─── DATASET RECORDS

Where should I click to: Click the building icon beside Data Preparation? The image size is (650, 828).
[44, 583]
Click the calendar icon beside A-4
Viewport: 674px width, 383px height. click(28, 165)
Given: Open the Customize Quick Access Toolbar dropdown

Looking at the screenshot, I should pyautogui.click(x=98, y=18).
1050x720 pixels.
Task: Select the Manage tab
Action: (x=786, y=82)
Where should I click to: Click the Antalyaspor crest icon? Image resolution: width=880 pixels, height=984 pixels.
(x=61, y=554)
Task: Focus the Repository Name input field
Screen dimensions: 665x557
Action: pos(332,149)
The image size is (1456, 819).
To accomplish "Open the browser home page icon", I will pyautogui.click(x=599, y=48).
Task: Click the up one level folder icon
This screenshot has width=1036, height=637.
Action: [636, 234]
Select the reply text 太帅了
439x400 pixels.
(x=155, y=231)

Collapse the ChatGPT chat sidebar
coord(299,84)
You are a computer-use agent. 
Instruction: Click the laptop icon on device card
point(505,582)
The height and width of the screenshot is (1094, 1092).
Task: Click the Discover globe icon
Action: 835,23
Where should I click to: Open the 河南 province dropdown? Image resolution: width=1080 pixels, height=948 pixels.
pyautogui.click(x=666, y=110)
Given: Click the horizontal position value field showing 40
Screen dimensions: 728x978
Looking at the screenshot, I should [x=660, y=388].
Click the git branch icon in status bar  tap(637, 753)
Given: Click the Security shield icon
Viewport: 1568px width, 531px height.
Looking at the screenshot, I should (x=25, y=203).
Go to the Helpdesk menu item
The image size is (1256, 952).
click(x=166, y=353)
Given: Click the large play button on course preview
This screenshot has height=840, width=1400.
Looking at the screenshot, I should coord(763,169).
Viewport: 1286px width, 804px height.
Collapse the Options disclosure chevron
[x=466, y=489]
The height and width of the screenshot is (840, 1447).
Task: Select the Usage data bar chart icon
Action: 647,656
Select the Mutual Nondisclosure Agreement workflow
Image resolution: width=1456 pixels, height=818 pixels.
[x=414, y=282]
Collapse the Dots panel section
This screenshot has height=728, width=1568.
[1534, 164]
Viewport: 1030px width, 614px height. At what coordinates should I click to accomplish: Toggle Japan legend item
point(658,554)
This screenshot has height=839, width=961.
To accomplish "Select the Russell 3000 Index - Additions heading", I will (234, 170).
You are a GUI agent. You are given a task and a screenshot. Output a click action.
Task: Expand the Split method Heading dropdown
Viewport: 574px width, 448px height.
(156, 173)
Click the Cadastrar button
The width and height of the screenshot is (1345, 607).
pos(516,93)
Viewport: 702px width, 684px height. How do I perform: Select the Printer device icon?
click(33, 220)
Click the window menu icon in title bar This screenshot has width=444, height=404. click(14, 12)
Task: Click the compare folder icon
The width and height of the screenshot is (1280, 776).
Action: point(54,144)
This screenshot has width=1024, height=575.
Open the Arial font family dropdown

──────

WRITTEN EXERCISE:
Rewrite the listing above with each "Screen dimensions" changed to "Screen size" and all other text left the same.

SOLUTION TO THE PROBLEM:
Where should I click to: Click the building icon beside Data Preparation? The image size is (650, 828).
[44, 583]
Click the calendar icon beside A-4
Viewport: 674px width, 383px height. click(28, 165)
Given: Open the Customize Quick Access Toolbar dropdown

Looking at the screenshot, I should pyautogui.click(x=98, y=18).
1050x720 pixels.
Task: Select the Manage tab
Action: (x=786, y=82)
Where should I click to: Click the Antalyaspor crest icon? Image resolution: width=880 pixels, height=984 pixels.
(x=61, y=554)
Task: Focus the Repository Name input field
Screen size: 665x557
Action: pos(332,149)
The image size is (1456, 819).
To accomplish "Open the browser home page icon", I will pyautogui.click(x=599, y=48).
Task: Click the up one level folder icon
This screenshot has width=1036, height=637.
Action: [636, 234]
Select the reply text 太帅了
439x400 pixels.
(x=155, y=231)

Collapse the ChatGPT chat sidebar
coord(299,84)
You are a computer-use agent. 
Instruction: Click the laptop icon on device card
point(505,582)
The height and width of the screenshot is (1094, 1092).
Task: Click the Discover globe icon
Action: 835,23
Where should I click to: Open the 河南 province dropdown? Image resolution: width=1080 pixels, height=948 pixels.
pyautogui.click(x=666, y=110)
Given: Click the horizontal position value field showing 40
Screen size: 728x978
Looking at the screenshot, I should [x=660, y=388].
Click the git branch icon in status bar  tap(637, 753)
Given: Click the Security shield icon
Viewport: 1568px width, 531px height.
Looking at the screenshot, I should (x=25, y=203).
Go to the Helpdesk menu item
The image size is (1256, 952).
click(x=166, y=353)
Given: Click the large play button on course preview
This screenshot has height=840, width=1400.
Looking at the screenshot, I should coord(763,169).
Viewport: 1286px width, 804px height.
Collapse the Options disclosure chevron
[x=466, y=489]
The height and width of the screenshot is (840, 1447).
Task: Select the Usage data bar chart icon
Action: 647,656
Select the Mutual Nondisclosure Agreement workflow
Image resolution: width=1456 pixels, height=818 pixels.
[x=414, y=282]
Collapse the Dots panel section
This screenshot has height=728, width=1568.
[1534, 164]
Viewport: 1030px width, 614px height. At what coordinates should I click to accomplish: Toggle Japan legend item
point(658,554)
This screenshot has height=839, width=961.
To accomplish "Select the Russell 3000 Index - Additions heading", I will (234, 170).
You are a GUI agent. You are given a task and a screenshot. Output a click action.
Task: Expand the Split method Heading dropdown
Viewport: 574px width, 448px height.
(156, 173)
Click the Cadastrar button
The width and height of the screenshot is (1345, 607).
pos(516,93)
Viewport: 702px width, 684px height. How do I perform: Select the Printer device icon?
click(33, 220)
Click the window menu icon in title bar This screenshot has width=444, height=404. click(14, 12)
Task: Click the compare folder icon
The width and height of the screenshot is (1280, 776).
Action: point(54,144)
This screenshot has width=1024, height=575.
Open the Arial font family dropdown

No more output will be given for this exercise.